The extension of full-stop policies through April seems necessary given how late, disorganized and ill-prepared we were as a nation in initially addressing the crisis. The extension can be rationalized further as buying time enough for economists, data scientists and other social-science professionals to inform the design of updated policies that address the full range of societal problems this crisis, and the initial policies to mitigate it, have spawned. But they should be short-lived and replaced by more strategic policies that address the full scope of critical societal issues.

Further, he asks,

Why has there not been sufficient consideration given to tapping into American citizens’ and businesses’ (both large and small) sense of responsibility, ingenuity and entrepreneurial prowess to have them join with government to mitigate the crisis? …Second-generation policies must have the goal of also mitigating the other enormous costs and societal problems that if ignored will plague states and the country for years.

Among other things, an objective of second-generation policies must be to reopen much of the small-business sector (yes, including restaurants, bars, nail salons, dentist offices and casinos). Of course, this could not be “business as usual” — such policies must include new, well-designed and strictly enforced guidelines that support continued mitigation of the virus, and hold citizens and businesses responsible for implementing and adhering to them. 

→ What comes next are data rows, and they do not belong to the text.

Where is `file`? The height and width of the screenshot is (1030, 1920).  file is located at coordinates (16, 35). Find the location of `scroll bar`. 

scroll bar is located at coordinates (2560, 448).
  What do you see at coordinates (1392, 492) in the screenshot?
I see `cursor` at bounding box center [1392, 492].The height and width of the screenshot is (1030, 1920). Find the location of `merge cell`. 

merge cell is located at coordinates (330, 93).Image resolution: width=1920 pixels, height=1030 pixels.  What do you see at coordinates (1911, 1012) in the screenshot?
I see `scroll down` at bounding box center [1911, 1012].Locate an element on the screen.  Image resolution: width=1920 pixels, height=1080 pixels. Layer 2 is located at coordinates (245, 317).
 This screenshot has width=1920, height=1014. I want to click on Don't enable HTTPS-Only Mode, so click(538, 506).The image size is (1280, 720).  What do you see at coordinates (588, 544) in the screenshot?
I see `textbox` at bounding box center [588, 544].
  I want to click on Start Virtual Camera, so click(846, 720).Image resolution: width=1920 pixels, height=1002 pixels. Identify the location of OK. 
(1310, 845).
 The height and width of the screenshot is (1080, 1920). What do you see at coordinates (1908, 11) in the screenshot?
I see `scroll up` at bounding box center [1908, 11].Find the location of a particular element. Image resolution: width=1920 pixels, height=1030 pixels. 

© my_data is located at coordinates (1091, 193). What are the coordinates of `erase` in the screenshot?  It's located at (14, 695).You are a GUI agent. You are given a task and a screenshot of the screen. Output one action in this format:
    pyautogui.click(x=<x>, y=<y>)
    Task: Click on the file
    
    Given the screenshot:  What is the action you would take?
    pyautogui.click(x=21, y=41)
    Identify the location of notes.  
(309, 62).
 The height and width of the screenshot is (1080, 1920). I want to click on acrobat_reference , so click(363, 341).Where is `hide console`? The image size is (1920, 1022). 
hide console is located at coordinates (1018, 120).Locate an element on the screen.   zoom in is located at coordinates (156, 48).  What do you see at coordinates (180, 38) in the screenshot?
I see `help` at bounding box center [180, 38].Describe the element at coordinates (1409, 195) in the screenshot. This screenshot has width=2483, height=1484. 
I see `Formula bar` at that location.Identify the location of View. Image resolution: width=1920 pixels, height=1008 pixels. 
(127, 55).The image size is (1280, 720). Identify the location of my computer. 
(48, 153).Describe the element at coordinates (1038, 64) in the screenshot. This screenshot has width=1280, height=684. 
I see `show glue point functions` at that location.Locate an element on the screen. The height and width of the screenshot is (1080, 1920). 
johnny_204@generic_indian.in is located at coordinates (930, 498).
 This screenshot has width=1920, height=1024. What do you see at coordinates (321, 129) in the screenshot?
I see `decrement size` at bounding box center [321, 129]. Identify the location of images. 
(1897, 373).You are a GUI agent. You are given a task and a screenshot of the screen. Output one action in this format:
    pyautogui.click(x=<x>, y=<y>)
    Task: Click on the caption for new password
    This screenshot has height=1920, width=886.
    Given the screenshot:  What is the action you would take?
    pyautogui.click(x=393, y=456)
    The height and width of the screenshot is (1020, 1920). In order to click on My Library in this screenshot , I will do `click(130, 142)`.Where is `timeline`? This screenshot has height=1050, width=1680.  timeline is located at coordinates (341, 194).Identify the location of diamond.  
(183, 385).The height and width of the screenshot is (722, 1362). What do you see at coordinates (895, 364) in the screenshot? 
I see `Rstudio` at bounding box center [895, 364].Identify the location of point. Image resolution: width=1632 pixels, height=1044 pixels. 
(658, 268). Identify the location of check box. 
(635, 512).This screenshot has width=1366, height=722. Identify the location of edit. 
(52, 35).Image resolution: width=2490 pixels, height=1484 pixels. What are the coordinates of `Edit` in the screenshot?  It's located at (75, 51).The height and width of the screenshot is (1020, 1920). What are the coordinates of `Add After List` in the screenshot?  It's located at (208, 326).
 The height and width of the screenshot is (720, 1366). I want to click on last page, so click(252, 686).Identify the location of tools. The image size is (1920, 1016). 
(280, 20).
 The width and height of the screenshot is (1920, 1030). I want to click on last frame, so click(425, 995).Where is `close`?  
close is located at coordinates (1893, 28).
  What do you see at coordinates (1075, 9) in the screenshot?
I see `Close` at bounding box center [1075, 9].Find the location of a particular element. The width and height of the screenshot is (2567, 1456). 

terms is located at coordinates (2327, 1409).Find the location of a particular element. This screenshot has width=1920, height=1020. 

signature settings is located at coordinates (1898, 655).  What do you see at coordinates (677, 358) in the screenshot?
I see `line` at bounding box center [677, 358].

Again, the policy response requires a delicate balance.

Protection of human life must continue to be the overarching paramount goal of our policies. But we should not accept anything less from our government officials than strategic and well-thought-out comprehensive policies and actions that address the full spectrum of societal impacts of this crisis and that seek to minimize long-lasting, and in some cases irreparable, damage to businesses, individuals, society, our future way of life and the younger generation of citizens among us.

We’re confident that those policies and actions are under active consideration now.